** Exercise brief **
Apart from the pictures, output all of the records exactly.

※

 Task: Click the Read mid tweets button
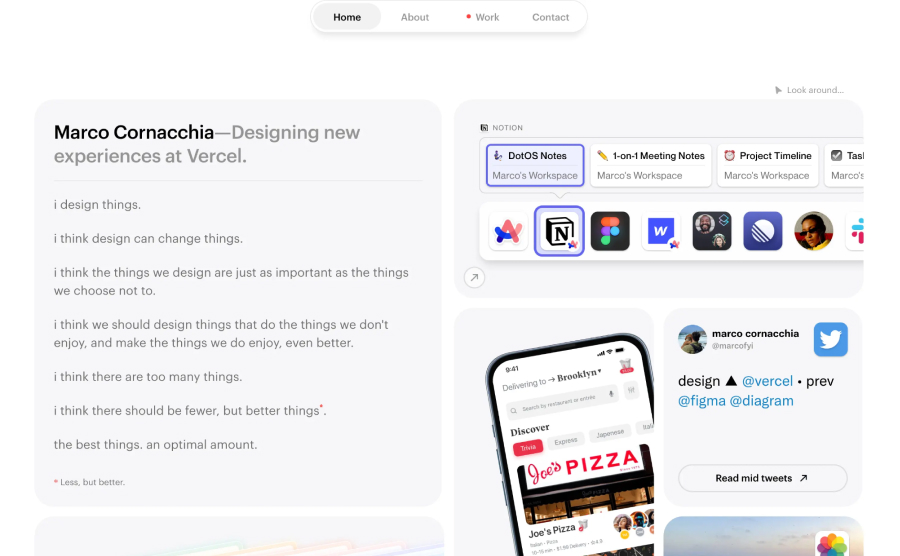(762, 478)
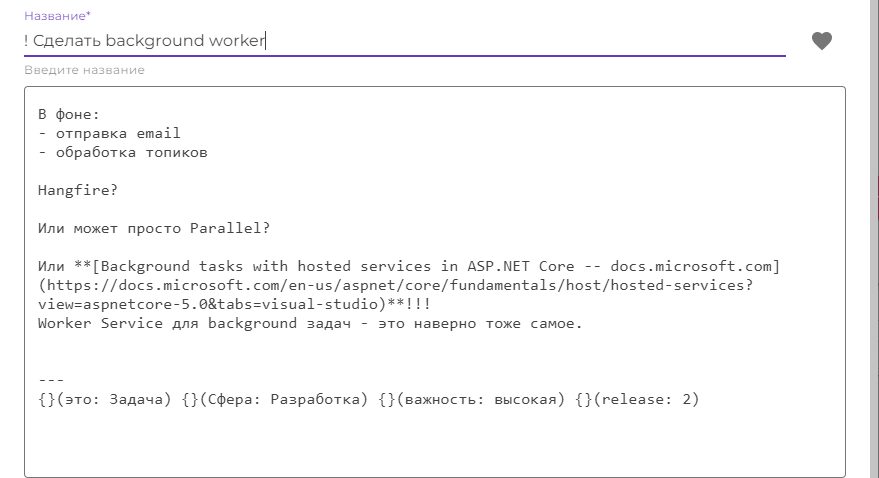Focus the title input field
Screen dimensions: 879x478
click(400, 41)
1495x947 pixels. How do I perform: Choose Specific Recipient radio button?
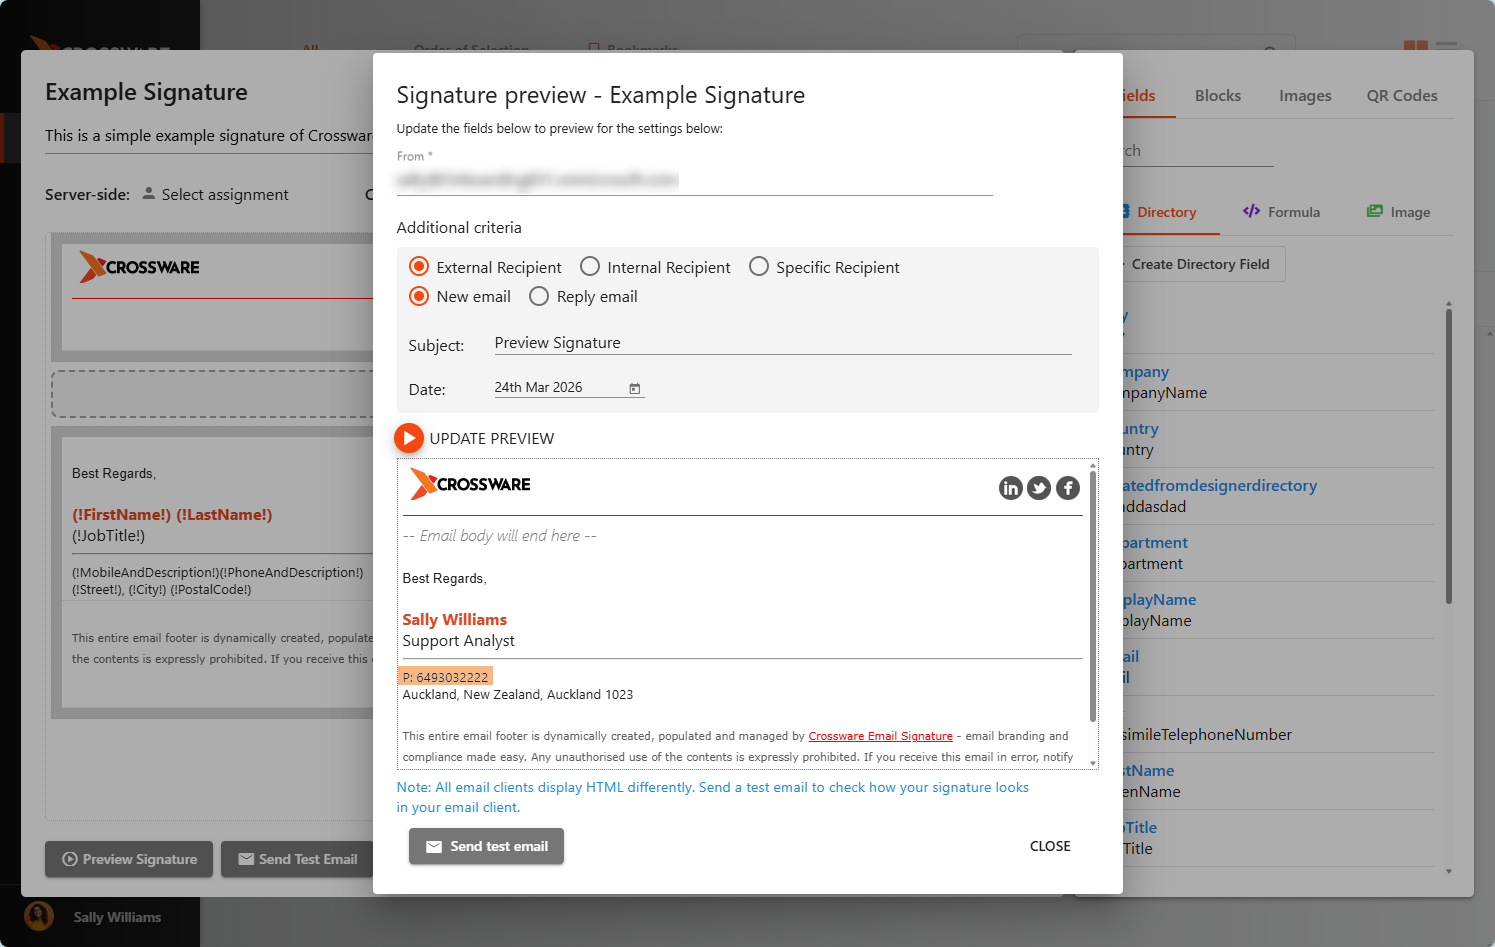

※

** Finished task **
 Task: Click the Read mid tweets button
(762, 478)
Focus the title input field
Screen dimensions: 879x478
click(400, 41)
1495x947 pixels. How do I perform: Choose Specific Recipient radio button?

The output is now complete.